YOUR TASK: Can you write out as a numbered list, leaving out blank lines, only the part of the records that opens with the line containing "Where should I click to: Select" and closes with the line containing "Looking at the screenshot, I should [x=268, y=206].", both of those lines included?

[START OF DATASET ROWS]

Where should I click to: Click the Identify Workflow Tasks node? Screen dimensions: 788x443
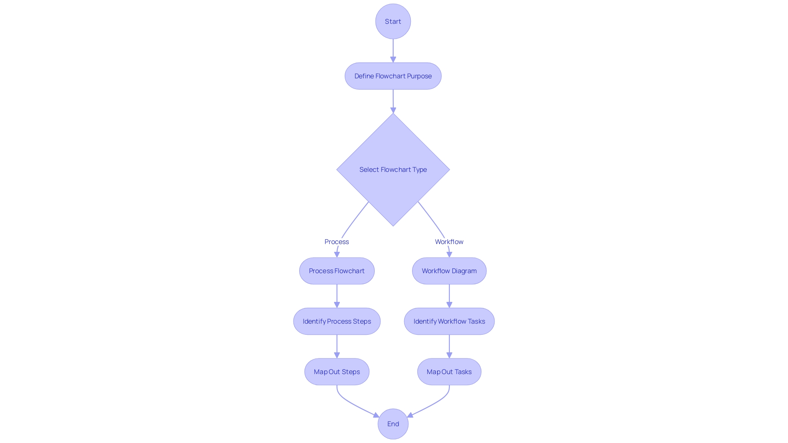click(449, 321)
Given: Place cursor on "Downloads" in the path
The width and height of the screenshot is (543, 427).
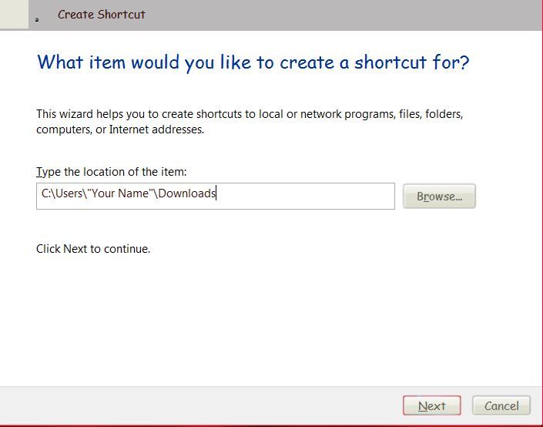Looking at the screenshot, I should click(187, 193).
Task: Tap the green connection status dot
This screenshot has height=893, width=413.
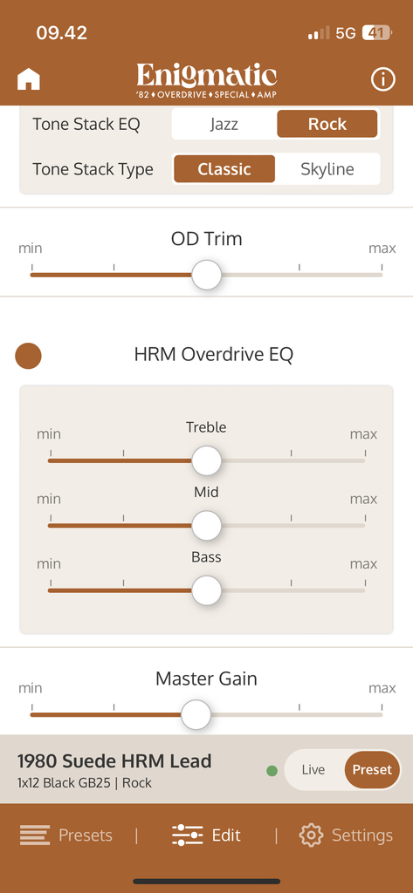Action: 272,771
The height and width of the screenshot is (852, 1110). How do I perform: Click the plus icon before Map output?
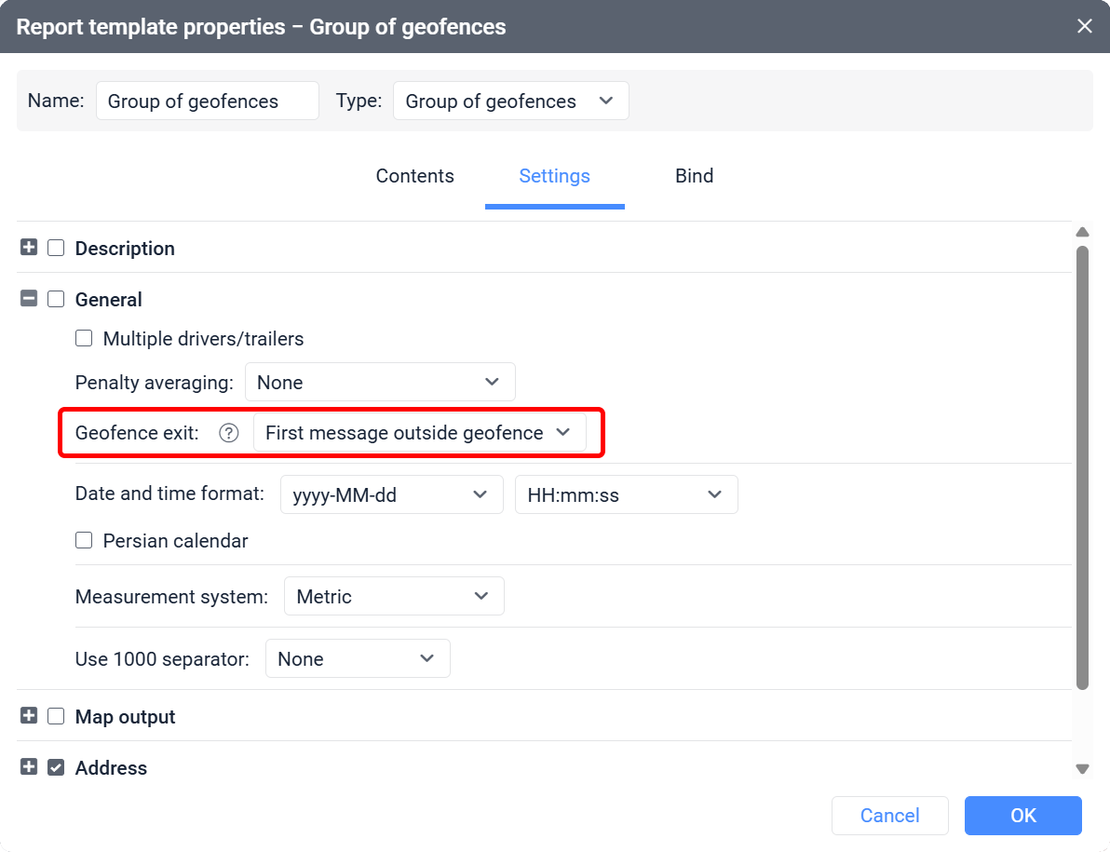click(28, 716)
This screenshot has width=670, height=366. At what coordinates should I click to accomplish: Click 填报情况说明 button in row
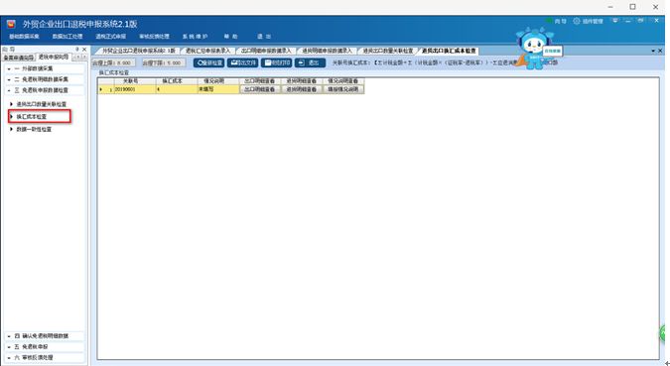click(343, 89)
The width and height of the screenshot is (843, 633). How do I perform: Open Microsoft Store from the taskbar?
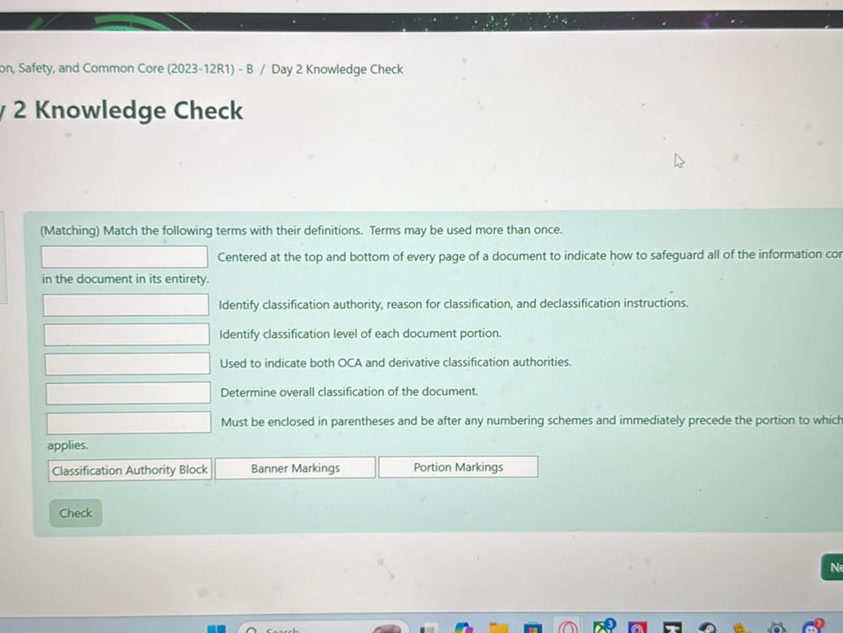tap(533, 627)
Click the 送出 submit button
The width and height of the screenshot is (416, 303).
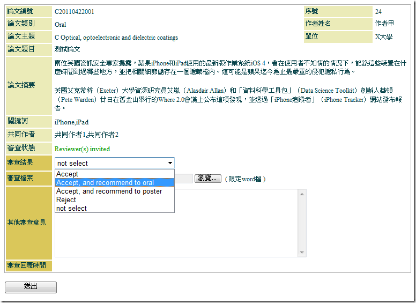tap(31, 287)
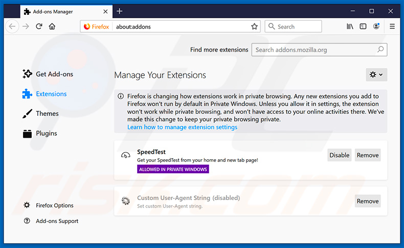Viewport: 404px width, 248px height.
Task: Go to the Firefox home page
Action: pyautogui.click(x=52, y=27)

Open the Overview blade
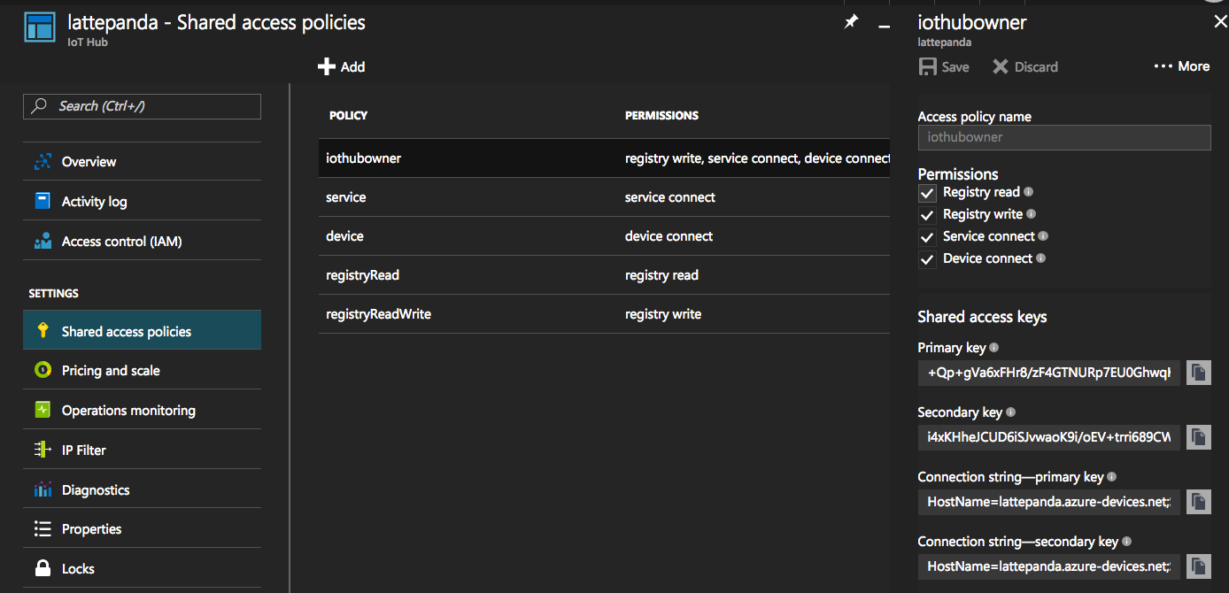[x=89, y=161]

[END OF DATASET ROWS]
[START OF DATASET ROWS]

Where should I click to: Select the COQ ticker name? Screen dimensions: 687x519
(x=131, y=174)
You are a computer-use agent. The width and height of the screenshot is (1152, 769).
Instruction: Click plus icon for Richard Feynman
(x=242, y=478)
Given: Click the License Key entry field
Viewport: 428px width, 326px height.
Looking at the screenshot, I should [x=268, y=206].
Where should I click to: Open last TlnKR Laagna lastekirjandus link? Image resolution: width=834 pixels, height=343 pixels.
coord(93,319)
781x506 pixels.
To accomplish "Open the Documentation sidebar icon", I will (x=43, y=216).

[END OF DATASET ROWS]

REPLY:
1. Where should I click to: Select the COQ ticker name? Screen dimensions: 687x519
2. (x=131, y=174)
3. You are a computer-use agent. The width and height of the screenshot is (1152, 769).
4. Instruction: Click plus icon for Richard Feynman
5. (x=242, y=478)
6. Given: Click the License Key entry field
7. Viewport: 428px width, 326px height.
8. Looking at the screenshot, I should [x=268, y=206].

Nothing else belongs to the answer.